### Фрагмент текста ###

Все в нас безмолвствует

И искреннейше пред ним склоняется.

 

Здесь утрачена спутанность чувств, сопровождающая ужас, но не объемлющая душу несказанная робость. Сохраняется мистическое содрогание, сопровождаемое описанным выше чувством тварности, собственной ничтожности, падшести перед лицом объективно переживаемого Ужаса и Величия[10].

Для обозначения момента, вызывающего нуминозный tremor, на первое место выходит то «свойство» numen, которое играет важную роль в нашем Священном Писании и которое своей загадочностью и непостижимостью доставило много трудностей как интерпретаторам, так и вероучителям. Речь идет об orge, гневе Яхве, который в Новом Завете встречается вновь как orge theoy. Мы вернемся к тем местам из Ветхого Завета, где еще ясно ощутимо родство этого «гнева» с демонически-призрачным, о котором мы только что говорили. Ему легко найти соответствия во встречающемся во многих религиях представлении о таинственном «ira deorum»[11]. Странные черты «гнева Яхве» всегда бросались в глаза. Прежде всего, во многих местах Ветхого Завета ощутимо, что этот «гнев» изначально не имеет ничего общего с нравственностью. Он «возгорается» и загадочным образом о себе заявляет как «скрытая природная сила», как скопившаяся электроэнергия, разряжающаяся на того, кто слишком близко подходит. Гнев «непредсказуем» и «произволен». Тому, кто привык мыслить божество только в рациональных предикатах, это должно казаться капризностью и произволом. Но такую точку зрения решительно отвергли бы набожные люди библейских времен: им это никак не казалось приуменьшением достоинства, но естественным выражением и некоторым моментом самого «священного», казалось чем-то совершенно неустранимым. И с полным на то правом. Ибо этот ira есть ничто иное, как само «tremendum» — нечто само по себе совершенно иррациональное. Это улавливается и выражается с помощью наивной аналогии с природной сферой — с жизнью человеческой души. Причем это — в высшей степени яркое и меткое сравнение, которое всегда сохраняет свою ценность и еще совершенно неизбежно для нас при выражении религиозного чувства. И нет сомнения в том, что христианство учило и учит о «гневе Божьем», вопреки Шлейермахеру и Ричлю.

При этом опять сразу бросается в глаза, что здесь мы имеем дело не с рациональными «понятиями», но лишь с чем-то, похожим на понятие, — с идеограммой или просто знаком момента своеобразного чувства в религиозном переживании. Но момента странно отталкивающего характера, переполняющего ужасом. Это явно мешает тем, кто желает признавать в божественном только доброту, мягкость, любовь, доверие и им подобные моменты в отношении Бога к миру. Рационализация этого обычно ложно именуемого «естественным» (а на деле совершенно «неестественного») нуминозного ira заключается в его наполнении рационально-этическим моментом божественной справедливости, воздаяния и наказания за моральные прегрешения. Но в мире библейских представлений божественная справедливость остается еще слитой с тем, что она наполняет, с тем, что ей предшествует. В «гневе Божьем» всегда ощутимо трепещет и светится это иррациональное, которое потрясает естественного человека.

### Исходные данные ###

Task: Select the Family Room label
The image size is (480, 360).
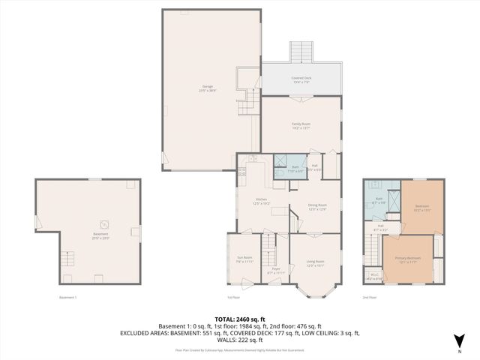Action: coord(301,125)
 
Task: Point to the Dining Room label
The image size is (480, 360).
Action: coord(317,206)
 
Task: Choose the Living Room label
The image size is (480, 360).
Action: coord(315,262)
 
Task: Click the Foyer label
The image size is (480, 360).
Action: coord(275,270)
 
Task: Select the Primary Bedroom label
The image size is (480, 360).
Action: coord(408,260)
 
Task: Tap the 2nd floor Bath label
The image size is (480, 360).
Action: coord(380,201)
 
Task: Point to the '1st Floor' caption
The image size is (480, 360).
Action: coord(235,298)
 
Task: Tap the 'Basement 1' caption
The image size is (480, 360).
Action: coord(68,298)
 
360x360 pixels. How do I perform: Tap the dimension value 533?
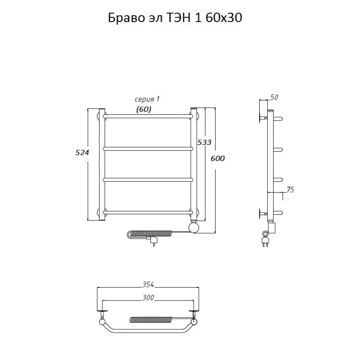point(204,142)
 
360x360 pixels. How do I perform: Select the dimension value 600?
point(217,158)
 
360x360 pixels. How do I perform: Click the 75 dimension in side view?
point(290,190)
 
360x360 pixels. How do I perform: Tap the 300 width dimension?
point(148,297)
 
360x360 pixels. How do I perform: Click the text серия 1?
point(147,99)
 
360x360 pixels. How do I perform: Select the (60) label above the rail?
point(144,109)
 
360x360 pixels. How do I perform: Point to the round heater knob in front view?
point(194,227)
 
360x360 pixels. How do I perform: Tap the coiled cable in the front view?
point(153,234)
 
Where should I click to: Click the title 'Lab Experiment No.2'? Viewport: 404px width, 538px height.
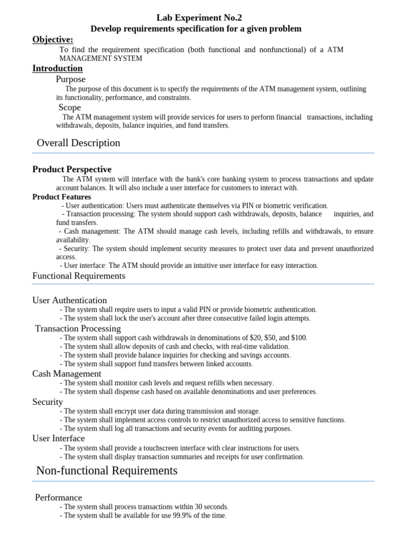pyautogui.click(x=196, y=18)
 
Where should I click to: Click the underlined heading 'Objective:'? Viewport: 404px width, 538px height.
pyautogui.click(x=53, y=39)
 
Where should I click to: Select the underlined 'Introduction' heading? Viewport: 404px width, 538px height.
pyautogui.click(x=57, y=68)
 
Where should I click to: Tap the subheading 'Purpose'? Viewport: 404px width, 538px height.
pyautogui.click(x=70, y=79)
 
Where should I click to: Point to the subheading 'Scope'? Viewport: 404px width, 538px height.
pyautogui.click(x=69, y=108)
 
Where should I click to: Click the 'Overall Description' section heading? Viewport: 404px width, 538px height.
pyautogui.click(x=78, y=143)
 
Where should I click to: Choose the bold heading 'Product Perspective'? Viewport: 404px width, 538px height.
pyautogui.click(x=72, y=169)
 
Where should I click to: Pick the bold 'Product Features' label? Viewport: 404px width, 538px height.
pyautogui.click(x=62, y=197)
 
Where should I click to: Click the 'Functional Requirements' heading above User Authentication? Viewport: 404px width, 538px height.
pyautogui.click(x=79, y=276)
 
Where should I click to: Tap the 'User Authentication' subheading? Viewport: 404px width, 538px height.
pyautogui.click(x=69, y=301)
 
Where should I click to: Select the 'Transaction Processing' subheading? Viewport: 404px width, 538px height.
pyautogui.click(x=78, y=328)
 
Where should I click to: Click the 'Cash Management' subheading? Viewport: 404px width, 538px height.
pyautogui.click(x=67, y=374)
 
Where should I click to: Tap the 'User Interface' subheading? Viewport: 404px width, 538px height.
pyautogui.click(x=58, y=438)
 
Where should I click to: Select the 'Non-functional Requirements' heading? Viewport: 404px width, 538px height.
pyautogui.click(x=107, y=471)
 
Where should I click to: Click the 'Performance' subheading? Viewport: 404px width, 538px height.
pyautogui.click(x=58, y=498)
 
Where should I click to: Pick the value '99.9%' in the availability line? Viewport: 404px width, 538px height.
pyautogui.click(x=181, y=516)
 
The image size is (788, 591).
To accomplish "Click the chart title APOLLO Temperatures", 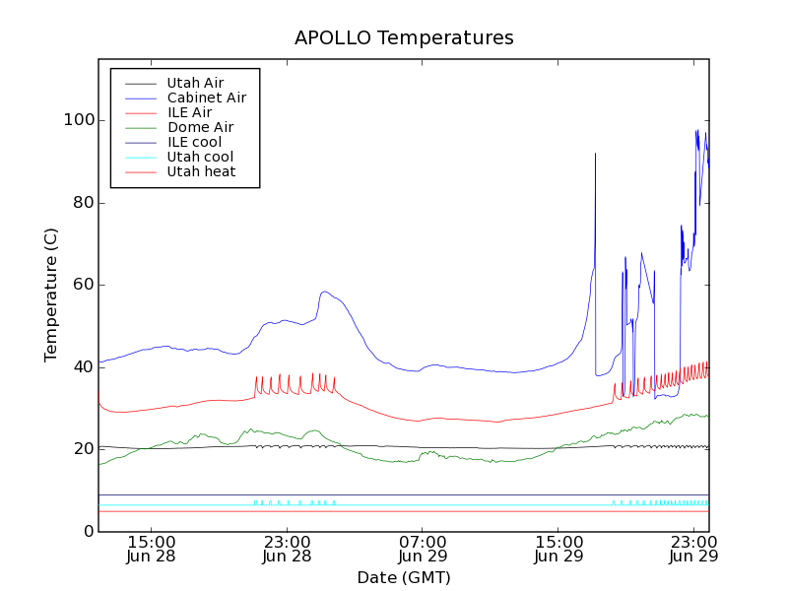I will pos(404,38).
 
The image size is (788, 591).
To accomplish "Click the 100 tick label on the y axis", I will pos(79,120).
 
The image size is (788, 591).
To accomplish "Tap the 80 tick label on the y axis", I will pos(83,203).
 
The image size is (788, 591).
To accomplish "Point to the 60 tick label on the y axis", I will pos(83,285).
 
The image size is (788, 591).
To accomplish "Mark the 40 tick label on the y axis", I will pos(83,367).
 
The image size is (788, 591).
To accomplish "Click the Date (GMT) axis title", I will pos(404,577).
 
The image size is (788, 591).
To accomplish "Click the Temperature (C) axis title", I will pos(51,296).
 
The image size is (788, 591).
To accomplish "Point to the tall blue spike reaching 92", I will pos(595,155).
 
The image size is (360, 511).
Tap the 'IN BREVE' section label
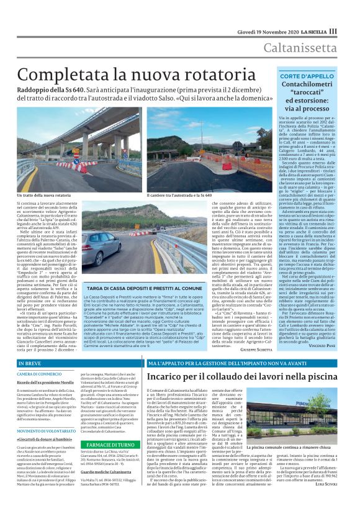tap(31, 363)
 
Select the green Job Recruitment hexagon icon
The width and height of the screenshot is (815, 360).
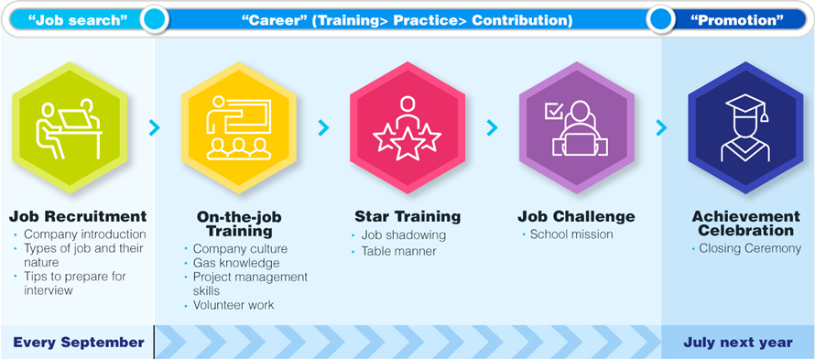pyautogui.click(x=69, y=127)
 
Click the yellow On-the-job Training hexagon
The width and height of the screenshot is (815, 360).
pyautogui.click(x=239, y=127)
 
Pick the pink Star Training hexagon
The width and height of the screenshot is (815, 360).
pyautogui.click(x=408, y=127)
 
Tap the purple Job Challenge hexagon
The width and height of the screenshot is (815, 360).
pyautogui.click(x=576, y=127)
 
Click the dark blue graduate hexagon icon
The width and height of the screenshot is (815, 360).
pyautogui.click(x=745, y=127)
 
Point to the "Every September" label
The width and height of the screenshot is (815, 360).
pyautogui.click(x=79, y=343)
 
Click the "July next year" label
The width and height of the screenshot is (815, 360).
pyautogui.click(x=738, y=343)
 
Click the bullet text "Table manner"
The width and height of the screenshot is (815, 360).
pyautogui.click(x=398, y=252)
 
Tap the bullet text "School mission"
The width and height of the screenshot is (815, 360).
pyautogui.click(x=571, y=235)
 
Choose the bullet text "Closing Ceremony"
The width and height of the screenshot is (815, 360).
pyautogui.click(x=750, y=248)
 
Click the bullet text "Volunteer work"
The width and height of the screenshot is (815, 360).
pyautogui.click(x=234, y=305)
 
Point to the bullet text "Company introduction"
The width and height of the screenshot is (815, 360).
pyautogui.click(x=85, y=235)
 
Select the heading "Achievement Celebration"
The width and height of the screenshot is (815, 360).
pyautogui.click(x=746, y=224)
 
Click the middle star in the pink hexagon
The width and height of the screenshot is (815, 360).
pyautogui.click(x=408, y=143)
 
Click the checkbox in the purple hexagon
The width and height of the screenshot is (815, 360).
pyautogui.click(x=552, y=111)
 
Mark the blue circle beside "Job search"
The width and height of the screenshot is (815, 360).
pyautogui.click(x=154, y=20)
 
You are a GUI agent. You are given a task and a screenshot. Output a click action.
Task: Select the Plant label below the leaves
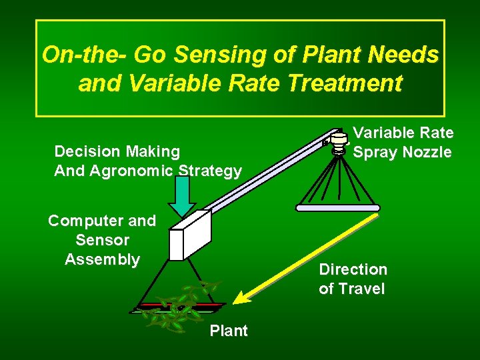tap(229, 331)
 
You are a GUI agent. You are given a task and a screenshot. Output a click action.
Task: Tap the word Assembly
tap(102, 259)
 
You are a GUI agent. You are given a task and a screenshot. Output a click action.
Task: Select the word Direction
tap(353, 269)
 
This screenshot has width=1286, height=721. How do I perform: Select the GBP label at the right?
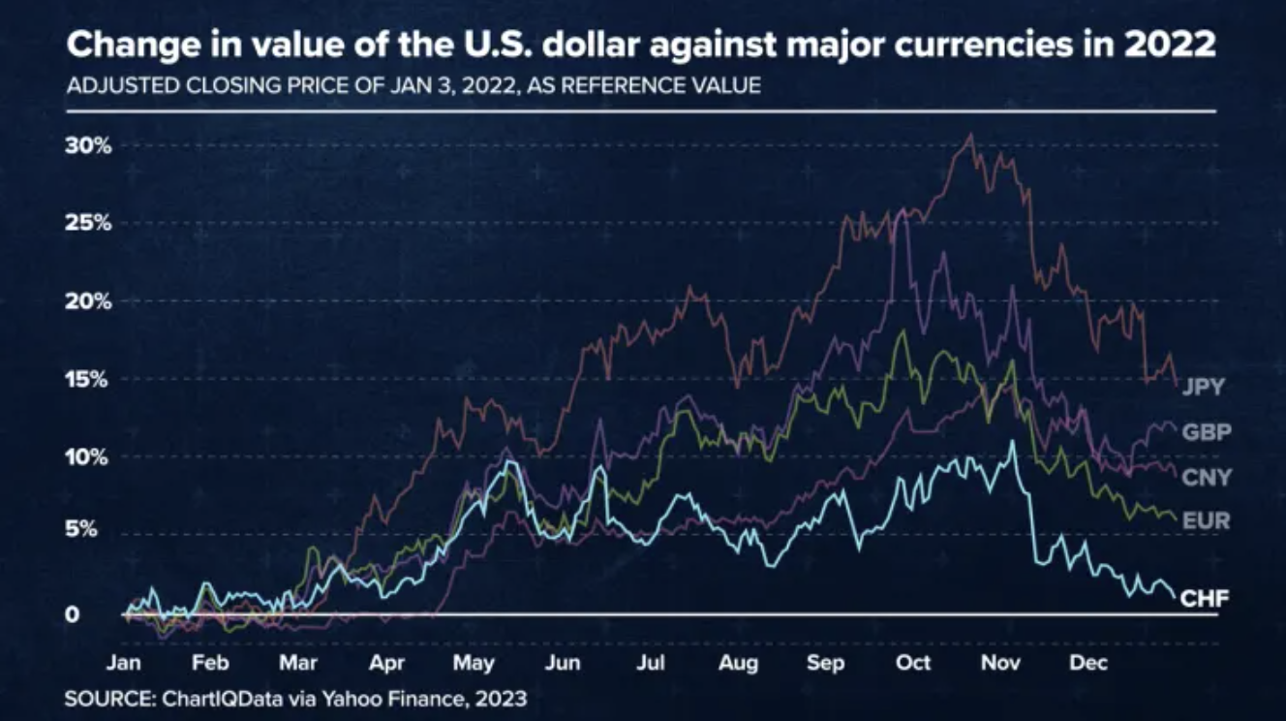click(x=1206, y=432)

###

• [Выполните задания]:
a) Перечислите все моменты, которые, согласно фрагменту текста, желают признавать в божественном те, кому «это явно мешает».
b) Воспроизведите без изменений часть фрагмента текста, начиная со слов «Все в нас безмолвствует» и заканчивая словами «Ужаса и Величия[10].».
Записи никак не связаны с фрагментом текста.

• [Ответы к заданиям]:
a) Доброта, мягкость, любовь, доверие.

b)
Все в нас безмолвствует

И искреннейше пред ним склоняется.

 

Здесь утрачена спутанность чувств, сопровождающая ужас, но не объемлющая душу несказанная робость. Сохраняется мистическое содрогание, сопровождаемое описанным выше чувством тварности, собственной ничтожности, падшести перед лицом объективно переживаемого Ужаса и Величия[10].